Wei and his team used deep learning and aerosol measurements from both space and the surface over the U.S. to derive daily 1-km PM2.5 and black carbon concentrations from 2000 to 2020 over the continental U.S. Using this new dataset, the researchers assessed changes in mortality burden attributed to fine particle pollution (especially black carbon) during the last two decades. They focused on identifying any disruptions in the otherwise-decreasing trends that could be attributed to emissions from wildfires.

 

They found that PM2.5 and black carbon decreased nationally by 22% and 11%, respectively, from 2000 to 2020, leading to a reduction in premature deaths of approximately 4,200 people per year. However, since 2010, fine particles and premature death have reversed to increase in the Western U.S. while remaining mostly unchanged in the Eastern U.S. The researchers observed a 55% increase in PM2.5 concentrations in the Western U.S. over the study period, resulting in an estimated annual mortality rate of around 670 people. Taking into consideration the greater toxicity of black carbon, this number rises to approximately 930 people.

 

Across the U.S., the researchers found that the proportion of black carbon within PM2.5 rose by 2.4% per year during the last two decades. This also indicates an increase in the relative toxicity of PM2.5.

Figure 1: Time series of annual mean of PM2.5 concentrations, black carbon concentrations, and total premature deaths (in thousands) associated withPM2.5 pollution from 2000-2020 in different regions of the U.S. The rightmost columns (D, H, I) show the corresponding results during the fire season, July to October.
Figure 1: Time series of annual mean of PM2.5 concentrations, black carbon concentrations, and total premature deaths (in thousands) associated withPM2.5 pollution from 2000-2020 in different regions of the U.S. The rightmost columns (D, H, I) show the corresponding results during the fire season, July to October.
Figure 2: The leftmost column (A, B, C) shows the spatial distribution of the multi-year mean of PM2.5 concentration, black carbon concentration, and black carbon-to-PM2.5 during the fire reason averaged over 2000-2020. The three columns on the right show temporal trends of the fire season PM2.5 concentration, black carbon concentration, and black carbon-to-PM2.5 ratio during the different studied periods at each 1-km2 grid across the continental U.S.
Figure 2: The leftmost column (A, B, C) shows the spatial distribution of the multi-year mean of PM2.5 concentration, black carbon concentration, and black carbon-to-PM2.5 during the fire reason averaged over 2000-2020. The three columns on the right show temporal trends of the fire season PM2.5 concentration, black carbon concentration, and black carbon-to-PM2.5 ratio during the different studied periods at each 1-km2 grid across the continental U.S.

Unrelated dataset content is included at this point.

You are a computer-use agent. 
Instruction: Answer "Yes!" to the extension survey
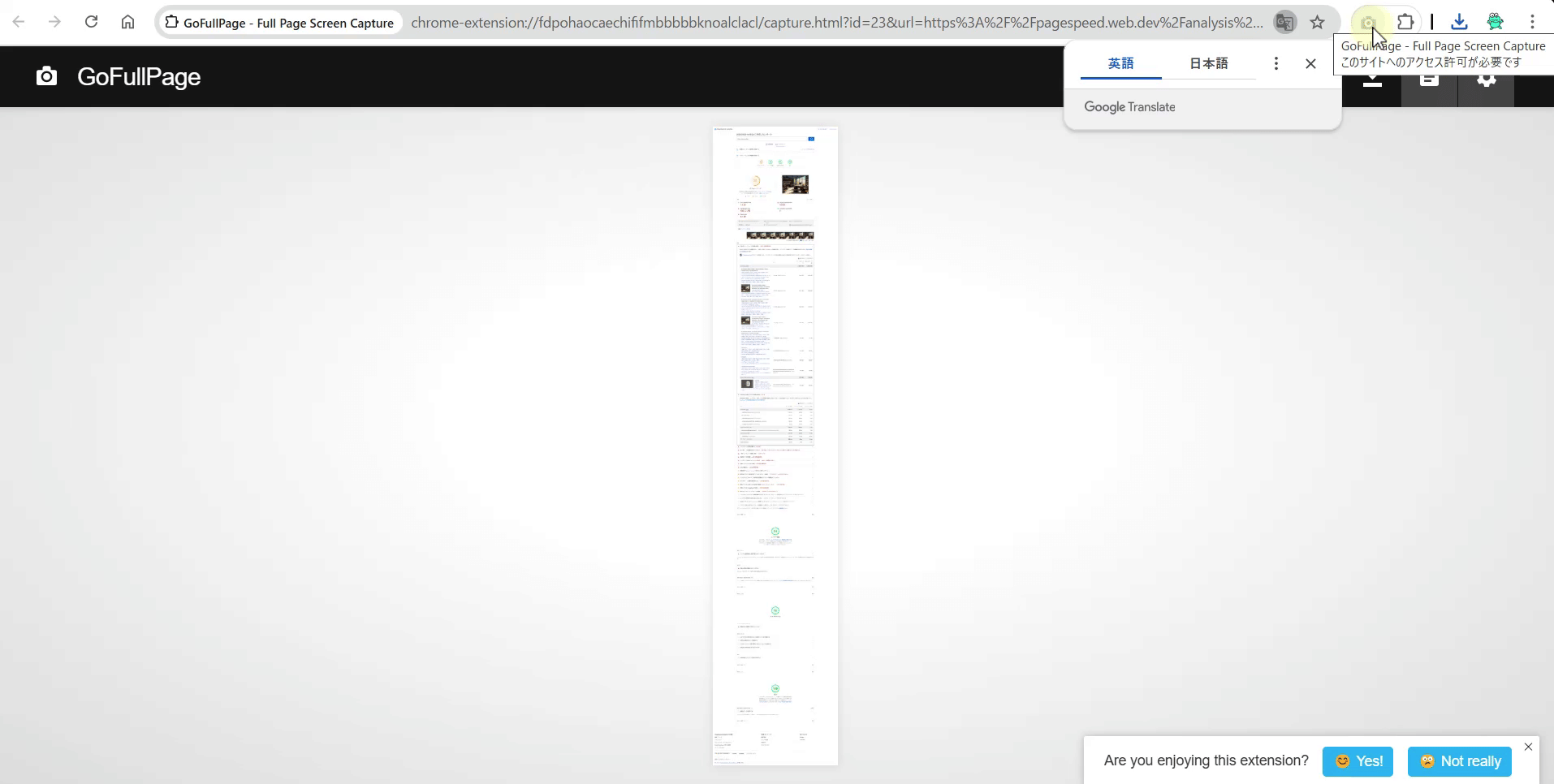click(1358, 761)
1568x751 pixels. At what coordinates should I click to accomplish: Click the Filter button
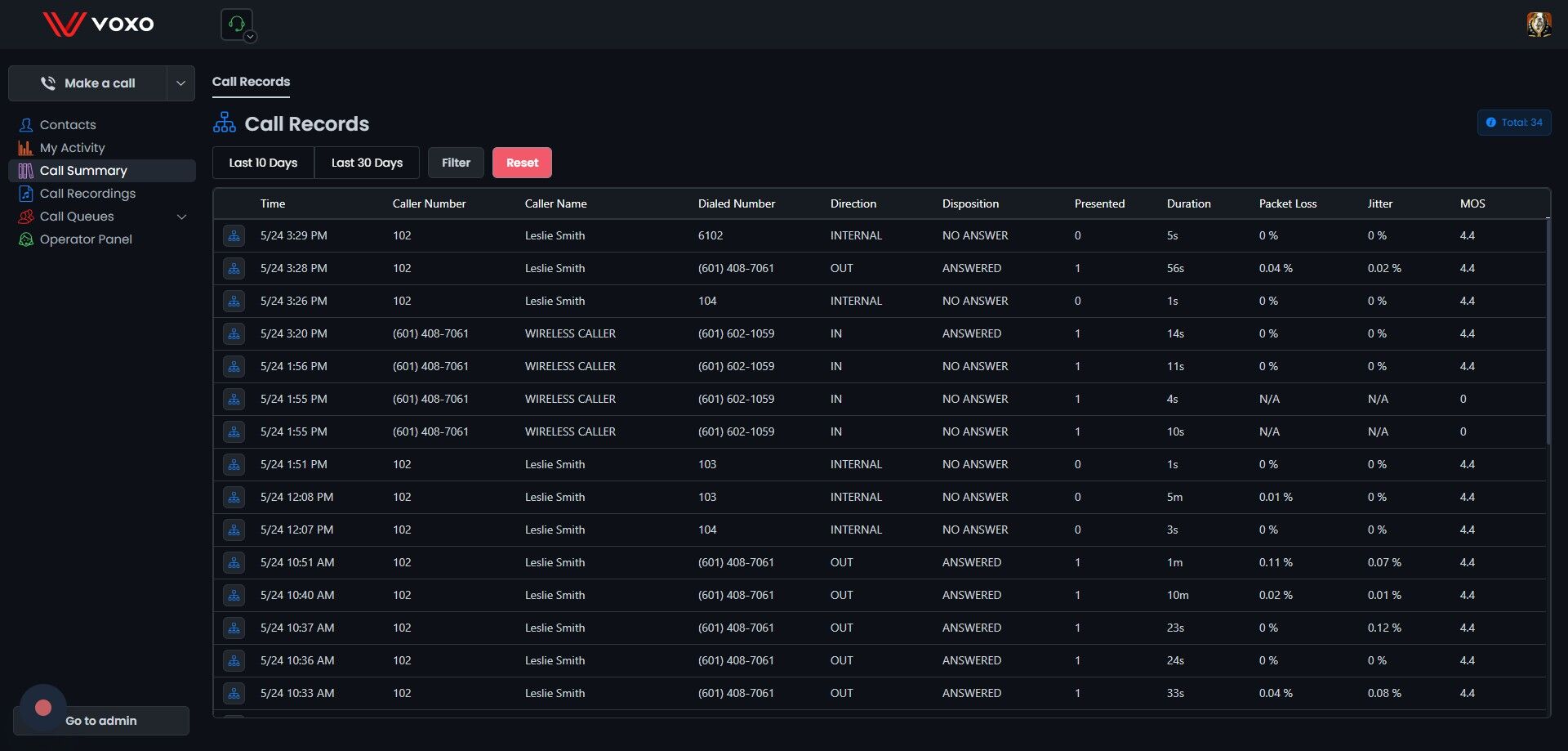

“While it sounds like a very small change, the mortality associated with the widespread smoke is a lot more than the number of direct fire casualties that have been widely reported in the media”, says study co-corresponding author Zhanqing Li, a Distinguished University Professor with a joint appointment in ESSIC and AOSC. 

 

Wei and his co-authors insist that reducing climate warming, and thus fire occurrence, should be an integral part of environmental protection for the sake of public health.

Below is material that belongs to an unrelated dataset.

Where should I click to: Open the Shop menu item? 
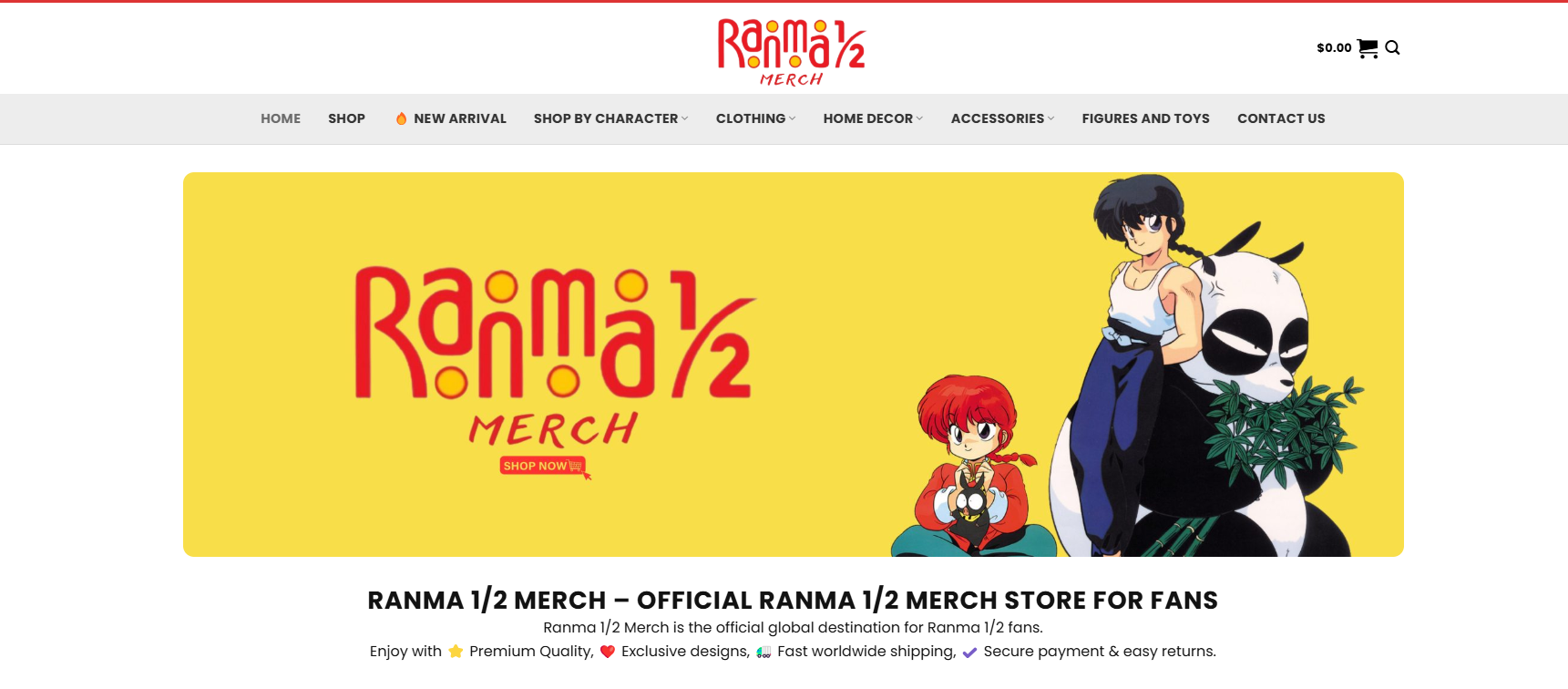click(346, 118)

“Reducing fire risk via effective policies, besides mitigation of climate warming, wildfire prevention and management, forest restoration and new revenue generation, can hold the potential to substantially improve air quality and public health in the coming decades,” Wei says.

 

Jun Wang, from the University of Iowa, is a co-corresponding author. Contributing authors include Shobha Kondragunta, from the National Oceanic and Atmospheric Administration’s STAR Center for Satellite Applications and Research; Susan Anenberg, from George Washington University; Yi Wang and Huanxin Zhang, from the University of Iowa;  David Diner, from the California Institute of Technology and NASA Jet Propulsion Lab; Jenny Hand, from Colorado State University; Alexei Lyapustin, Ralph Kahn, Peter Colarco, and Arlindo da Silva, from NASA Goddard Space Flight Center; and Charles Ichoku, from the University of Maryland-Baltimore County.

 

The study has been chiefly funded by grants from NASA to the University of Maryland and University of Iowa.